But other observers argue that Harvard’s managers aren’t being paid enough.
“You have to compensate them fully,” says Paul J. Zofnass ’69, president of the Environmental Financial Consulting Group, Inc. “You can’t assume that just your name alone will get people to want to work for you.”
Meyer says he is not confident that an academic setting can retain “world-class” portfolio managers, given what the culture of a university is willing to accept.
And finding a solution that ensures both high returns and an acceptable structure for the University and its public image is vital as the endowment and the projects it funds continue to grow.
In the last few years, the University has announced a number of major initiatives that will depend on Harvard’s continuing financial success.
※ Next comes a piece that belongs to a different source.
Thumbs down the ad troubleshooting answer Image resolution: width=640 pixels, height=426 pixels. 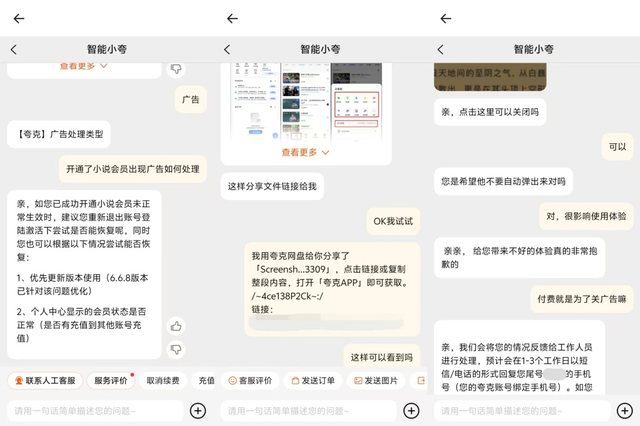coord(176,349)
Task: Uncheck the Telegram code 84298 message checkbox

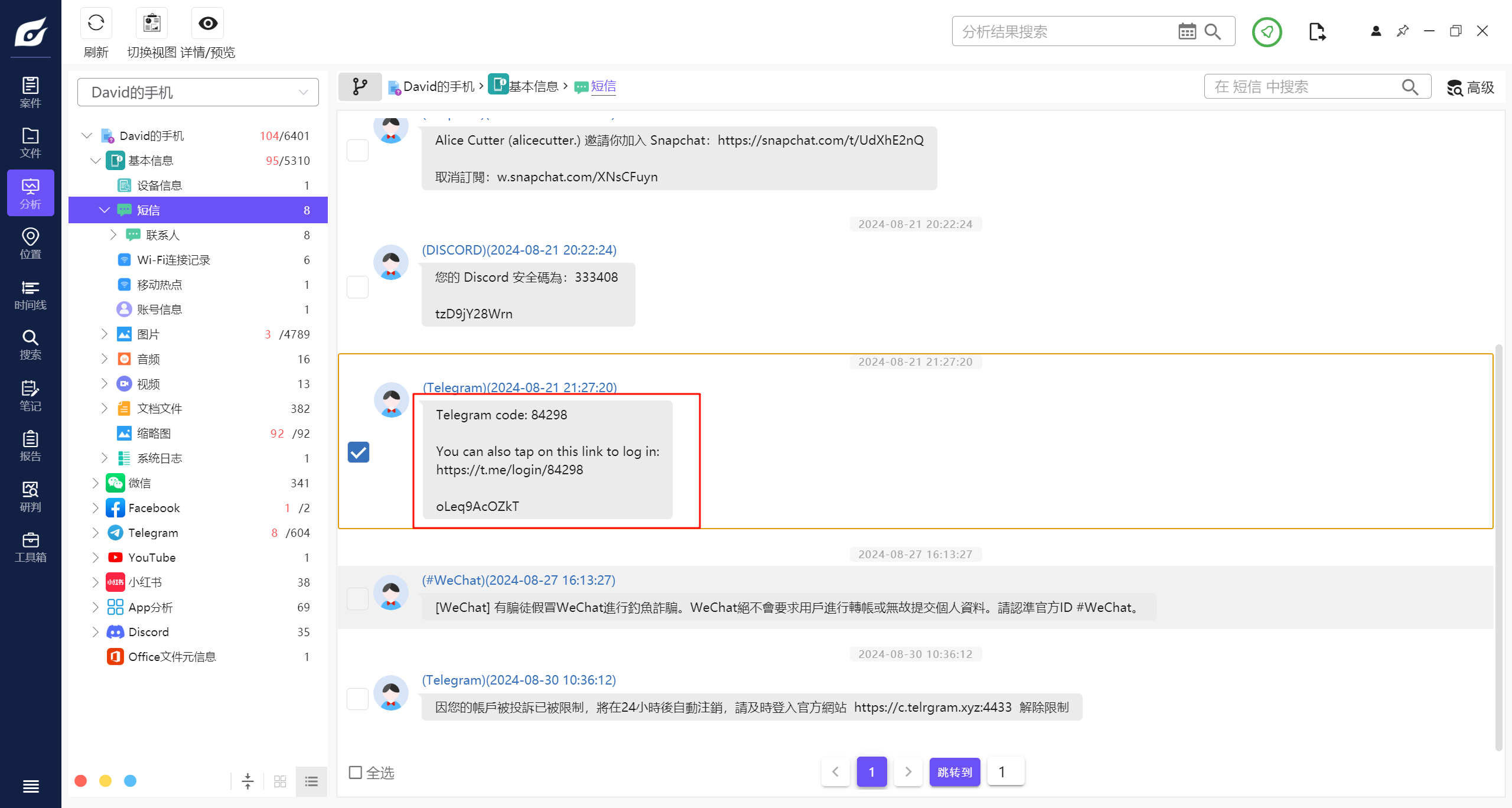Action: click(x=359, y=452)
The construction of a new campus in Allston is likely to cost billions. Stem cell research, a promising new field that top administrators are committed to pursuing, must be funded solely through private sources according to federal law. And even smaller long-term initiatives, such as increasing financial aid and the recently-announced plan to spend $50 million to increase diversity, rely on steady endowment growth.
Many at Harvard are more focused on these ambitious plans, but their success may hinge on the selection of a new management company leader—and the structure within which it will invest the University’s endowment.
And while the size of Harvard’s nest egg may present a plethora of investment challenges, one thing is certain, according to Ann E. Kaplan, who is director of the Voluntary Support of Education Survey at the Council for the Aid to Education.
“One of the benefits of having a large endowment is that you can draw upon it when needed,” she says.